The phrase “West Coast wine” typically conjures up images of Napa Valley, and other vineyards up and down California.
But winemakers from Washington State want to change that. Despite being America’s second largest wine-producing region, the state doesn’t yet hold significant position in the northeast wine market.
A tasting and seminar event in New York on Feb. 24 featured more than 70 wineries from Washington. Among the event’s goals was to raise awareness of wine from this Pacific Northwest state.
What separates Washington’s viticulture regions from out-of-state competitors?
Many vintners pointed to their state’s climate as ideal for growing grapes. There are fewer pests, clean water, preferable elevation, and greatly varying temperatures between long warm days (average daily sunlight is 16 hours) and cool nights.
“You can think more about creating those secondary notes of flavor rather than worrying about what can go wrong with the health of the vineyard,” says Anna Schafer, winemaker and founder of àMaurice Cellars in Walla Walla. “We’re very lucky in our state.”
The Washington wine market enjoys another advantage: lower price points.
“It has to do with the cost of doing business here. The cost of land is cheap, and the contracts for fruit are less expensive,” says Trey Busch, winemaker and partner at Sleight of Hand Cellars of Walla Walla. “We’re selling wines for $15 to $60. The best wines from Bordeaux, Italy, Napa — you can’t get that sort of bang for your buck.”
A welcome surprise at the tasting was the presence of Finnriver Cider, of Chimacum, WA. The company’s tasting samples of premium cider included dry-hopped, black courant lavender and sparkling apple. The dry-hopped cider, in particular, was a dry, fizzy, tart, lightly bitter treat that tasted of ripe green apples.
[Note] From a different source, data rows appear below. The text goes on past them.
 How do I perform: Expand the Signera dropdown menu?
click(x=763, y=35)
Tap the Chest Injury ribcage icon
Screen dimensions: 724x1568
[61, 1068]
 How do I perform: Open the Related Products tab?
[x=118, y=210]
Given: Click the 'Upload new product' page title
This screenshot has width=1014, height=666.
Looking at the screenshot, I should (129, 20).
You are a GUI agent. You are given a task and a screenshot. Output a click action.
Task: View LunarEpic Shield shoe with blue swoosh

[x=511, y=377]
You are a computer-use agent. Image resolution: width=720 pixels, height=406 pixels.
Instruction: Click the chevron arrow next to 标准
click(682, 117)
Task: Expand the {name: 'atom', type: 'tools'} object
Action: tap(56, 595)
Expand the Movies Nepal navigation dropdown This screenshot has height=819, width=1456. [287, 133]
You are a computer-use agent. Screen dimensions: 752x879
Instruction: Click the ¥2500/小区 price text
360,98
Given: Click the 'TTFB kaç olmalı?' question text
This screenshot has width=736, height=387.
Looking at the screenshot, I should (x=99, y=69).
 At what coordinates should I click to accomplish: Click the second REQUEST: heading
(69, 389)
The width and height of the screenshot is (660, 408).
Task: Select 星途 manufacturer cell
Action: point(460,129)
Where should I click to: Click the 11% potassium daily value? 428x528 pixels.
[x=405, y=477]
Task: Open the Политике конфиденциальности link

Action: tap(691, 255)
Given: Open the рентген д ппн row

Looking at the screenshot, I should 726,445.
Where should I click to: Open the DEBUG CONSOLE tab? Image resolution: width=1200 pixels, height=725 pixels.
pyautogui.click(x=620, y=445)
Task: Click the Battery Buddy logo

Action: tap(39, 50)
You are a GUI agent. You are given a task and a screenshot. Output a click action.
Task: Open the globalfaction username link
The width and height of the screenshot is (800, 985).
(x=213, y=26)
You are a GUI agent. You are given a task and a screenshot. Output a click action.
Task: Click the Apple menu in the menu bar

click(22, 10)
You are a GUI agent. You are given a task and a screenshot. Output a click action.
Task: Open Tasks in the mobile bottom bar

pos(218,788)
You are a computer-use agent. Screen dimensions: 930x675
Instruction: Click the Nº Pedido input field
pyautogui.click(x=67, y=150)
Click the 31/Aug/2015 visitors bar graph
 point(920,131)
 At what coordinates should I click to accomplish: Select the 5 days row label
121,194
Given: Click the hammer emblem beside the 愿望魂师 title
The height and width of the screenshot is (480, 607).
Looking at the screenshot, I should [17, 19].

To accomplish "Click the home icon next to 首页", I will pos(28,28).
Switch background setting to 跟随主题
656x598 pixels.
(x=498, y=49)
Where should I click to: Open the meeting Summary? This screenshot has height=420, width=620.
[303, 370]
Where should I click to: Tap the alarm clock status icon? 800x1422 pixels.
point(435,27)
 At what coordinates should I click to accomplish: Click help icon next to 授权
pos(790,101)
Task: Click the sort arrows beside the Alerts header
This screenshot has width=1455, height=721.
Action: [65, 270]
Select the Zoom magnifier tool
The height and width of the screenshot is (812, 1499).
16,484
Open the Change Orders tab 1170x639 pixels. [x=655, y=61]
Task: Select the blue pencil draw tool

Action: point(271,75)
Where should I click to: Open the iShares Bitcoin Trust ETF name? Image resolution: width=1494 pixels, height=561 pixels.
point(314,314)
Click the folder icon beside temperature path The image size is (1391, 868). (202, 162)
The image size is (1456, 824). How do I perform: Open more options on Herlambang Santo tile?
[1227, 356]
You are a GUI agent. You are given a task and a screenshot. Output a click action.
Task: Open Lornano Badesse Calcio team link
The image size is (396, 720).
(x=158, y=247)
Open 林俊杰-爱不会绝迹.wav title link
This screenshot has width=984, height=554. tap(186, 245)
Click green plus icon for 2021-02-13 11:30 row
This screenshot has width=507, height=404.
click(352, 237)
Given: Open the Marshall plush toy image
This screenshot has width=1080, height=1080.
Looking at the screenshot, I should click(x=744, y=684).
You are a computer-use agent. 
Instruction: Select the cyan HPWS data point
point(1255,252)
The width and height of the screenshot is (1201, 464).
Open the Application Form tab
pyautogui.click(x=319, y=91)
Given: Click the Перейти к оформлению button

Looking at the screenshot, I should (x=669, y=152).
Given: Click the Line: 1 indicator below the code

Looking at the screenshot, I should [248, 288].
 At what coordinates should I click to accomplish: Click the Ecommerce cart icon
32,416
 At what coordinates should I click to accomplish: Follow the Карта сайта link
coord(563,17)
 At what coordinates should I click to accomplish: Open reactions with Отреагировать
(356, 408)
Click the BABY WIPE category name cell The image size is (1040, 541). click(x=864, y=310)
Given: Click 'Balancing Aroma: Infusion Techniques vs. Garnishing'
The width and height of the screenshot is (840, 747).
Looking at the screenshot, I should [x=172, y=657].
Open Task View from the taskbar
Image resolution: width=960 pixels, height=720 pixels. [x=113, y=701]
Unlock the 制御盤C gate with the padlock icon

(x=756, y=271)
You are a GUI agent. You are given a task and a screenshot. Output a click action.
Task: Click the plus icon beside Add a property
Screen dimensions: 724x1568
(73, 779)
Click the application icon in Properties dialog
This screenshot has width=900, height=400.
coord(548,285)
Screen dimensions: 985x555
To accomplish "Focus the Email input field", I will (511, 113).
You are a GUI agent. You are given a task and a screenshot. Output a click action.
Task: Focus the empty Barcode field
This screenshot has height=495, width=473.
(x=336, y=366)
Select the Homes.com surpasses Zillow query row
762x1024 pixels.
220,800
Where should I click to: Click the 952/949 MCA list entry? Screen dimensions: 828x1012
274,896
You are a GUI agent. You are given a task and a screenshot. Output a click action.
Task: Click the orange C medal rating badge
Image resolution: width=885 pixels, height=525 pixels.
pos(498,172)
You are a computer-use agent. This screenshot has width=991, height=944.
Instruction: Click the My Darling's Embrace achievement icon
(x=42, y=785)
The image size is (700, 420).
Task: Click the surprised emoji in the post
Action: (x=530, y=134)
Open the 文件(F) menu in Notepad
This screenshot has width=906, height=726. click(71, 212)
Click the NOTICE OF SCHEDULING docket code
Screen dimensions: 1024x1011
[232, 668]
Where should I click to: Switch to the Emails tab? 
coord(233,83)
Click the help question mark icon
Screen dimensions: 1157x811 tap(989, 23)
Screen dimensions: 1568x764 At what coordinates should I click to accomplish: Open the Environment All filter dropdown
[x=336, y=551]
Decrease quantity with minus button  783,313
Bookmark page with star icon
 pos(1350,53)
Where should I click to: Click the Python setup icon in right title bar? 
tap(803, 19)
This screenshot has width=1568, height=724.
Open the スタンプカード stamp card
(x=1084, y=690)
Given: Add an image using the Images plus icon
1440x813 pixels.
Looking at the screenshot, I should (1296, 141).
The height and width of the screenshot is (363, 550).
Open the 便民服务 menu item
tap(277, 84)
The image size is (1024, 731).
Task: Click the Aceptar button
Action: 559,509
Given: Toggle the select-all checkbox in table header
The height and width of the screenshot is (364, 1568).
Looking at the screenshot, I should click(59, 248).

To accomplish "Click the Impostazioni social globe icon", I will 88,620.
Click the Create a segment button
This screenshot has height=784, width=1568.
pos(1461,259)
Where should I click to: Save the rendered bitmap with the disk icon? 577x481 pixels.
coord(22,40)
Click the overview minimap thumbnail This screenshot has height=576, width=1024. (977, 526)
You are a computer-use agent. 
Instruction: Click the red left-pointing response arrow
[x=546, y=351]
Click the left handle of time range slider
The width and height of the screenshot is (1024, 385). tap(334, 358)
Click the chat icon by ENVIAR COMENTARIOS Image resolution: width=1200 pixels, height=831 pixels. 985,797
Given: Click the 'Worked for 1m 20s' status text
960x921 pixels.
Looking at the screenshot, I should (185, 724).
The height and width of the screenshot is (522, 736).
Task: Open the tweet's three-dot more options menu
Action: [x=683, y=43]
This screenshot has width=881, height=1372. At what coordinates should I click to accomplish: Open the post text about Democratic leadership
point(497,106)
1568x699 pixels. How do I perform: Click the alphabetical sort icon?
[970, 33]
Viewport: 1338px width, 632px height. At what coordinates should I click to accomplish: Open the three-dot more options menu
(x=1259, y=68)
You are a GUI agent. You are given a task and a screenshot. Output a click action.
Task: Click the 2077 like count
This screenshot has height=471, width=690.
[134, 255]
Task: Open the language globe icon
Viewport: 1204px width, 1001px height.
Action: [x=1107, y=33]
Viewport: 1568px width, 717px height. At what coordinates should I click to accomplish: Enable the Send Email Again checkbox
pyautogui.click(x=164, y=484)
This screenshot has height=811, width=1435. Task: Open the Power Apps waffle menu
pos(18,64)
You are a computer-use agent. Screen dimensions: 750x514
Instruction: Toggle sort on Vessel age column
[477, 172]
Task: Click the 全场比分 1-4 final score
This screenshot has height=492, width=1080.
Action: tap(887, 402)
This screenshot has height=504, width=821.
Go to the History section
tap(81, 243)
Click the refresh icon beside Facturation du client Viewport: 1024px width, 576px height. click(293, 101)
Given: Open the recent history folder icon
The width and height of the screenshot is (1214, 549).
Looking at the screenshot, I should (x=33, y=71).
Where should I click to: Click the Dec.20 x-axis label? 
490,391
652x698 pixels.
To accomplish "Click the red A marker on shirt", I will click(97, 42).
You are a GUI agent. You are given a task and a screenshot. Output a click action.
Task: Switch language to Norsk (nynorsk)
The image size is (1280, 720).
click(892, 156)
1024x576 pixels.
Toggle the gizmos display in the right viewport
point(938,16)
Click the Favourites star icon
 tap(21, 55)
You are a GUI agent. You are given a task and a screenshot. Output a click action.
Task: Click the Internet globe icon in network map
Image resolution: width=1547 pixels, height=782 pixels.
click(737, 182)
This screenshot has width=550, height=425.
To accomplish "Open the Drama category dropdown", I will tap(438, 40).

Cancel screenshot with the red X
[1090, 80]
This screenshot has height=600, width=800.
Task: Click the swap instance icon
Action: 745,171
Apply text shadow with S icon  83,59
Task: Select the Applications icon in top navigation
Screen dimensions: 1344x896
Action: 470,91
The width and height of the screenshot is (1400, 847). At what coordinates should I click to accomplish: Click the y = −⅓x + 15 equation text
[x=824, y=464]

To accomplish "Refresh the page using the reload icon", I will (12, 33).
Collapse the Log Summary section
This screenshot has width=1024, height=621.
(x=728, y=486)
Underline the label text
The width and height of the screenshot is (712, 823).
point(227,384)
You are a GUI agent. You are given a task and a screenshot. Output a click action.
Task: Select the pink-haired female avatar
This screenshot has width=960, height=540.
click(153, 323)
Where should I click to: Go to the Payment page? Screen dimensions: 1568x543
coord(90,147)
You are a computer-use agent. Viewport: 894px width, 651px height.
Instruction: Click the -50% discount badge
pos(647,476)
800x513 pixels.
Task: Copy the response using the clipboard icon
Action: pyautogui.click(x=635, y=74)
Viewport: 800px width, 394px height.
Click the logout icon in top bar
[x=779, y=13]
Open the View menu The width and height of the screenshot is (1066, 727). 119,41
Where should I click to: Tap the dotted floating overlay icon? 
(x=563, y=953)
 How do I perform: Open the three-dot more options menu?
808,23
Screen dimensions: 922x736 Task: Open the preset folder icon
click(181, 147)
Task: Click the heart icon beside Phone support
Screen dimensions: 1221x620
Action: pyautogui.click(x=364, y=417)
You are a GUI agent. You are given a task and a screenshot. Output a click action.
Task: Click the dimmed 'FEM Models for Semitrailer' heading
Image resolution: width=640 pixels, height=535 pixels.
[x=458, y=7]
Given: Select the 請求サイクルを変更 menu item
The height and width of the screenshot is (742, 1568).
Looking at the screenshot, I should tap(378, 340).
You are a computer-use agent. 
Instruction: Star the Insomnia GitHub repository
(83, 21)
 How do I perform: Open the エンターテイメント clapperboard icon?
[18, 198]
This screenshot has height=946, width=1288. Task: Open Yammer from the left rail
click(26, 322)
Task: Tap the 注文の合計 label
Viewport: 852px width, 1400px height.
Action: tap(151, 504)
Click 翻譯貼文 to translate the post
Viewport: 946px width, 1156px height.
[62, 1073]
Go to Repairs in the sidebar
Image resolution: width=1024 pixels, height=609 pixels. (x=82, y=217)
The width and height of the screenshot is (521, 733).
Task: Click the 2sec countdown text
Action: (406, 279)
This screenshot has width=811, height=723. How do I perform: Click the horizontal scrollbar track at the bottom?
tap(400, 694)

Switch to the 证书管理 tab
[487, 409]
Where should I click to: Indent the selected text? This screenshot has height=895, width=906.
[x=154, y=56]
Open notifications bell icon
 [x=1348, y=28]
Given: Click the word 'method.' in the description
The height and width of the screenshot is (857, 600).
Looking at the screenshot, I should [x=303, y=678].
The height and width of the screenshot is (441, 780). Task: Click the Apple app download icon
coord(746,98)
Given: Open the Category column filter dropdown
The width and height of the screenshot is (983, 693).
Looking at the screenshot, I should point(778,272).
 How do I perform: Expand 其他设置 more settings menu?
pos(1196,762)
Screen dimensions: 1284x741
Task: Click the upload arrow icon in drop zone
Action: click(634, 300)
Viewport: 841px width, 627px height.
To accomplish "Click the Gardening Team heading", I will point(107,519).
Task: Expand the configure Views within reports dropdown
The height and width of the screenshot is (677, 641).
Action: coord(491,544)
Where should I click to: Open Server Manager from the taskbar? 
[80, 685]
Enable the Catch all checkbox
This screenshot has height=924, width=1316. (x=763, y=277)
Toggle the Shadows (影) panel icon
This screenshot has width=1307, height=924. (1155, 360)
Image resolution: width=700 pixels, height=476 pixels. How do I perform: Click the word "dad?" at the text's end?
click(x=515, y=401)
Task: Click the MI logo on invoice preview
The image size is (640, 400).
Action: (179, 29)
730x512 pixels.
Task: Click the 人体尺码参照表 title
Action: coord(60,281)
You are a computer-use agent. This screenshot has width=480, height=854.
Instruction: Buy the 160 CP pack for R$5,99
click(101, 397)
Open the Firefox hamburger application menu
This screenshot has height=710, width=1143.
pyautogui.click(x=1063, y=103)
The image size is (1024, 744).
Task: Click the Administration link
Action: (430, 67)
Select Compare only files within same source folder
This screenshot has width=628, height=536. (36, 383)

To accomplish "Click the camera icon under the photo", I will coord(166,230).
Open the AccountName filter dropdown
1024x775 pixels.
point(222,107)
“We feel like we have more similarities to wine than beer,” says Finnriver representative Ben Rezendes. “The cider market is booming in Washington.”
Finnriver was also promoting its onsite tourism/tasting program (according to Rezendes, the Finnriver tasting area is pastoral, complete with wandering chickens). This was an objective shared by many of the Washington wineries.
“If you like what you taste, come and see it for yourself,” says Busch.
As important as tourism may be, the vinters present showcased Washington wine not just as a vacation destination but as a viable, nationwide retail category.
“The ultimate goal for the industry is for customers to think of Washington as Washington, and know that this is what our wines tastes like,” says Busch.
Feature photo courtesy of The Washington State Wine Commission.